Die 23" sind groß genug und der macht ein hervorragendes Bild, besonders die Helligkeit und der Kontrast fallen auf (was weiß sein soll ist auch weiß und nicht gelbliches weiß, wie es bei den herkömmlichen TFT-Bildschirmen ist)!


----------



## Olly07 (11. April 2010)

Könntest Du bitte mal den Fuss vom Samsung ausmessen? Ich muß mir eine Wandaufnahme dafür bauen, und bräuchte dringend die genauen Masse!


----------



## -DrSchmerz- (14. April 2010)

Hi an alle, habe ebenfalls den P2450 und möchte meine Meinung dazu geben. Also fangen wir von vorne an, ich hatte einen syncmaster T220 HD und war sehr zufrieden mit dem Gerät bis auf das oft zitierte fiepen. Habe also Samsung Support kontaktiert. Eins vorneweg wenn Ihr keine ernsthaften defekte am Gerät habt lasst es um Gottes willen mit dem Vor ort Service.Meine Begründung: Gerät wurde abgeholt und nach 4 !!! Tagen kam es repariert zurück!?!
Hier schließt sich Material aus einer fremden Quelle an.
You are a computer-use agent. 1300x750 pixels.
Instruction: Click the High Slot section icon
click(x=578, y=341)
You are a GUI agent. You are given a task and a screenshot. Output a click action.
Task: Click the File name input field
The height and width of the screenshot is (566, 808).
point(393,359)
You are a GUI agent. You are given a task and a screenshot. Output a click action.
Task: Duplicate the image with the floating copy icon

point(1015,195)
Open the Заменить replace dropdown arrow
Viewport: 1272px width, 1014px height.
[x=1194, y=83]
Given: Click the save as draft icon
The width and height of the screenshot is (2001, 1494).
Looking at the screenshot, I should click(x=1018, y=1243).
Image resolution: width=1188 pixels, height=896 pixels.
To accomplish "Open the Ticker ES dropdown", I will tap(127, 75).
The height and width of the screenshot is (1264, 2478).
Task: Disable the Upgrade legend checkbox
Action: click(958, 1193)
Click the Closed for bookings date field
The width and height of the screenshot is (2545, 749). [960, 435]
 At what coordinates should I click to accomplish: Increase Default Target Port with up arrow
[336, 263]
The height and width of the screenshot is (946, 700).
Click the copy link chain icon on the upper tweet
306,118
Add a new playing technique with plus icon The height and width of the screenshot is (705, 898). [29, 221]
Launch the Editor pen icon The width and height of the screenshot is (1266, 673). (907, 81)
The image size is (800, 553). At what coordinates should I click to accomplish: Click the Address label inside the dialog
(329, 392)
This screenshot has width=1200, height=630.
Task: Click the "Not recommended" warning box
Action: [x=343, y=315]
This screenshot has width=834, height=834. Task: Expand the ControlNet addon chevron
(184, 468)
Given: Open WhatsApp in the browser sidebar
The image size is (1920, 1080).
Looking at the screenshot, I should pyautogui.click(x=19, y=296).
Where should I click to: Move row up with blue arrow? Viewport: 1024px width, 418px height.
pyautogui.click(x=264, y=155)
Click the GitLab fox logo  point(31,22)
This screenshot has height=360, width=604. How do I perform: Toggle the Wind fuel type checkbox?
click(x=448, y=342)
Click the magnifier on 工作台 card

Habe darauf bestanden das ich kein Gerät aus dem Reperatur-Pool ( bereits reparierte gebrauchte Monitore ) bekomme, sondern meinen Monitor repariert zurück. So....Monitor kam an und das Panel war zerkratzt, 30% der Bildfläche waren mit flecken übersät die nicht mehr zu entfernen waren, und das fiepen war auch noch da. Bericht: (Netzteil, Panel, Hauptplatine) wuren getauscht. Ja klar, die haben einfach das innenleben eines uralten Monitors den sie irgendwo in Hinterhof gefunden haben in das Gehäuse meines eingebaut. Samsung konntaktiert (reparaturen übernimmt andere Firma für die)wurde wieder abgeholt 3 Tage später kam er zurück. Diesmal optisch OK aber fiepen immer noch da. So...bin zum Händler und mein Geld zurück bekommen (abzüglich nutzungspauschale). Habe jetzt seit 2 Wochen den P2450 und mein Fazit lautet:

Für das Geld sehr sehr guter Monitor! Schnelle Reaktionszeit, optisch natürlich ein Leckerbissen (im Laden schaut er net so schön aus wie Daheim). ABER...ja..ABER... Ändert mann die Helligkeit nach Unten fängt er zwar nichr an zu fiepen, Nein er fängt an zu Flackern. Das merkt mann in dem mann den Monitor mit ner Kamera aufnimmt.Graue Balken wandern durchs Bild (habe ständig Kopfschmerzen deswegen bekommen). Sobald mann unter 100% helligkeit geht fängts an, Nokia Monitor test laufen lassen unter dem punkt Moire kann mann das sehr gut feststellen. Kommentar auf ner anderen Seite( weiß nimmer welche ) war: fängt ein Monitor bei diesem Test das flackern an FINGER WEG!! Habs in den Griff bekommen in dem Ich die Helligkeit per Nvidia systemsteuerung reduziert hab( ist zwar nicht optimal ich weiss ) und siehe da dann flackert er nicht.Mann muss jedoch beim Monitor Helligkeit auf 100 lassen.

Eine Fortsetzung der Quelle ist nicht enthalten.